Les interfaces terre-mer - interpénétrations des milieux maritimes et terrestres - contribuent largement à expliquer la diversité et la richesse d’un patrimoine naturel parfois d’intérêt européen.

La Rance représente un secteur majeur en termes d’hivernage, de nidification et de migration des oiseaux. Plus de 228 espèces ont été signalées sur la Rance maritime, 176 sont protégées au niveau national, 47 espèces sont inscrites à la directive oiseaux qui définit les espèces européennes majeures (Sterne pierregarin, Balbuzard pêcheur, etc.). Le territoire présente également 19 des 21 espèces de chiroptères régionales, deux sont d’intérêt communautaire. La loutre terrestre et l’anguille, espèces d’intérêt international, sont également présentes. Concernant la faune maritime, des bancs de dauphins sont souvent observés au large de la côte d’Emeraude et sur les rivages de la Rance.

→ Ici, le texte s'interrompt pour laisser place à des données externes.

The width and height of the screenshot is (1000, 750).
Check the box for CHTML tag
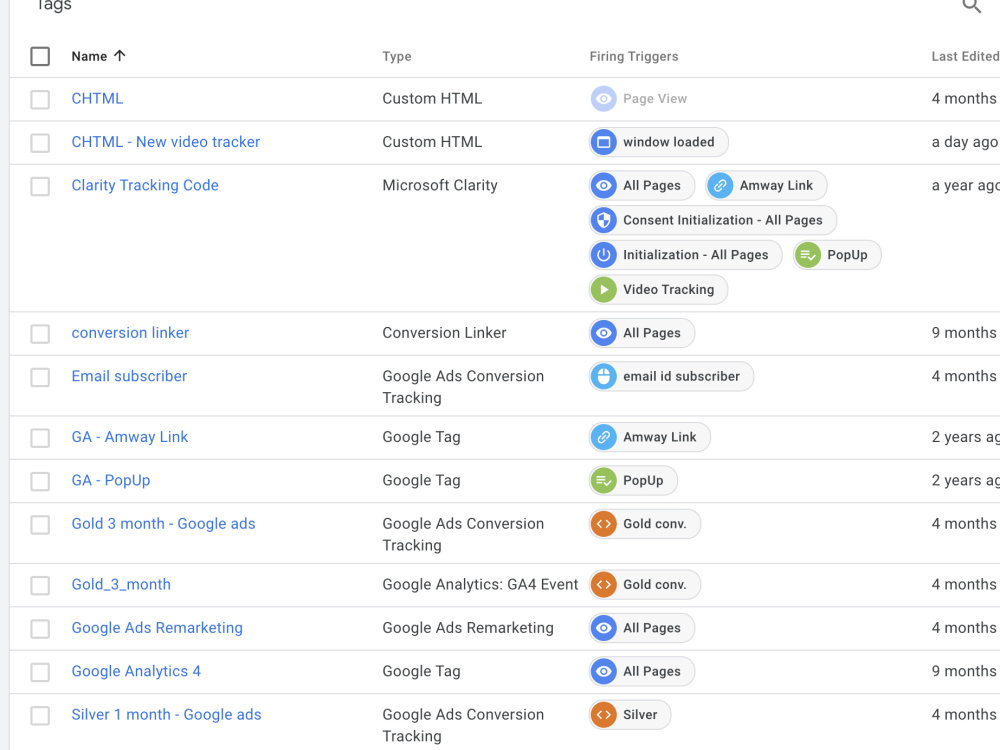40,99
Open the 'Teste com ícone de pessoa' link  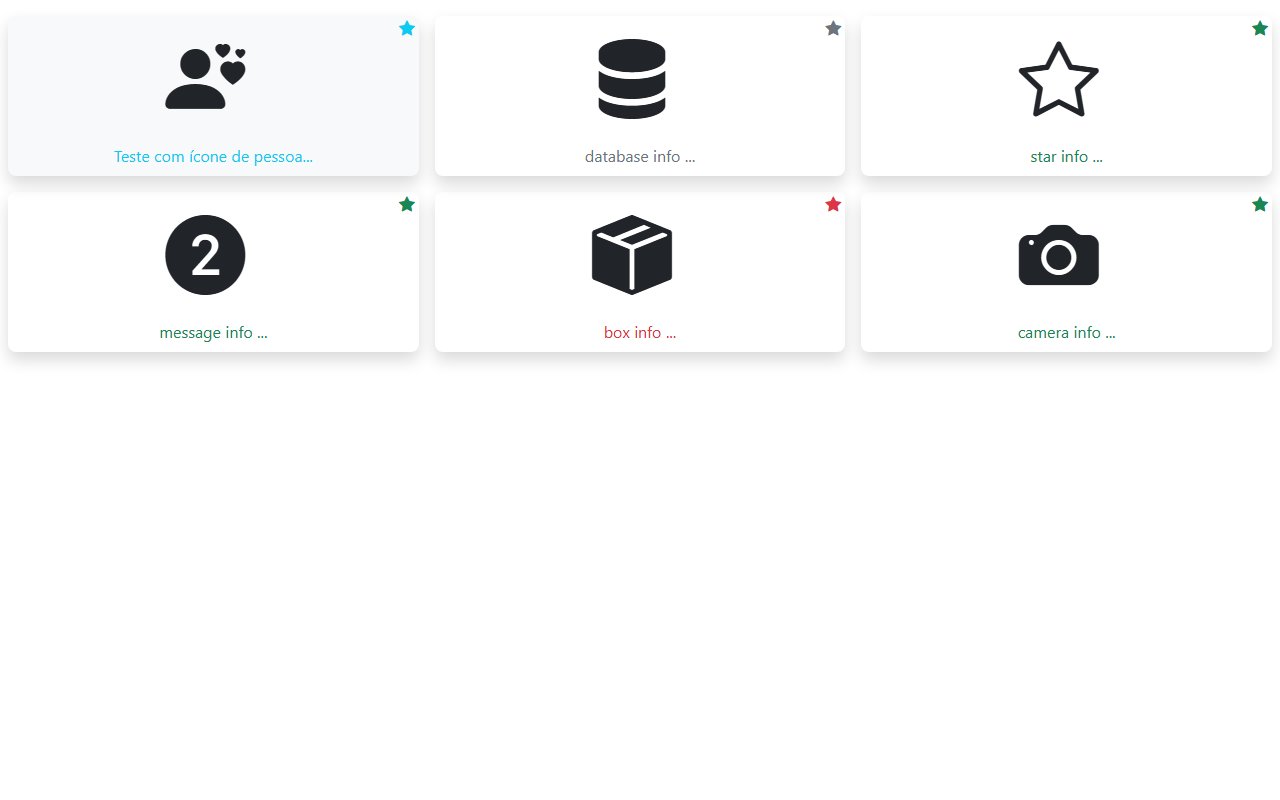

Le territoire dispose également, notamment du fait de la présence d’un front littoral, de plusieurs espèces florales protégées au niveau régional et national et d’espèces rares et/ou menacées inscrites sur la liste rouge du massif armoricain. Cinq communes du littoral comptent plus de 4 espèces florales protégées au niveau national. 22 communes comptent plus de six espèces rares et/ou menacées inscrites sur la liste rouge des espèces végétales rares et menacées du massif armoricain. L’intérieur des terres présente également des zones floristiquement riches : la moyenne et la basse vallée de la Rance, avec le secteur calcaire des faluns, les environs de Dinan et les débuts de la Rance maritime.

Qui plus est, l’état des connaissances encore hétérogène laisse à penser que la richesse naturelle reste largement sous-estimée.